◆ **Exercise details**
Write out the listing word for word, from the line with "You are a computer-use" through the line with "pos(101,27)", both ends included. Leave the picture out.

— Begin Source material —

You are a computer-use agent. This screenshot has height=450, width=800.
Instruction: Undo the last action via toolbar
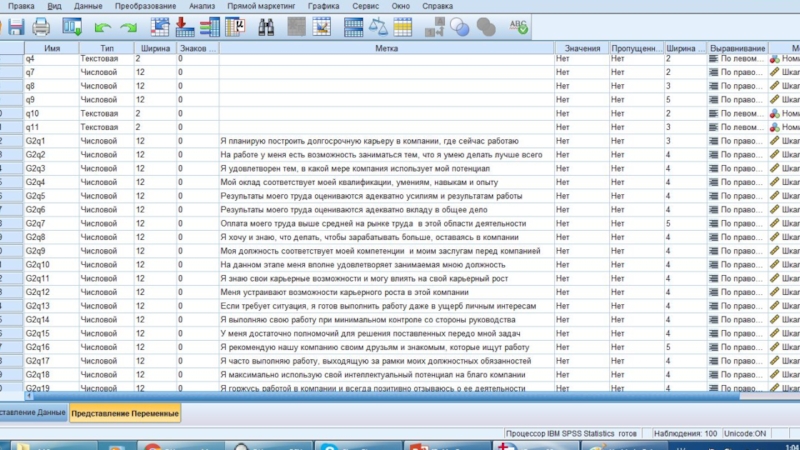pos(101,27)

— End Source material —
— Begin Source material —

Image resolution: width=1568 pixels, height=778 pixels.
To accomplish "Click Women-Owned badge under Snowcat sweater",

— End Source material —

◆ **Task solution**
You are a computer-use agent. This screenshot has height=450, width=800.
Instruction: Undo the last action via toolbar
pos(101,27)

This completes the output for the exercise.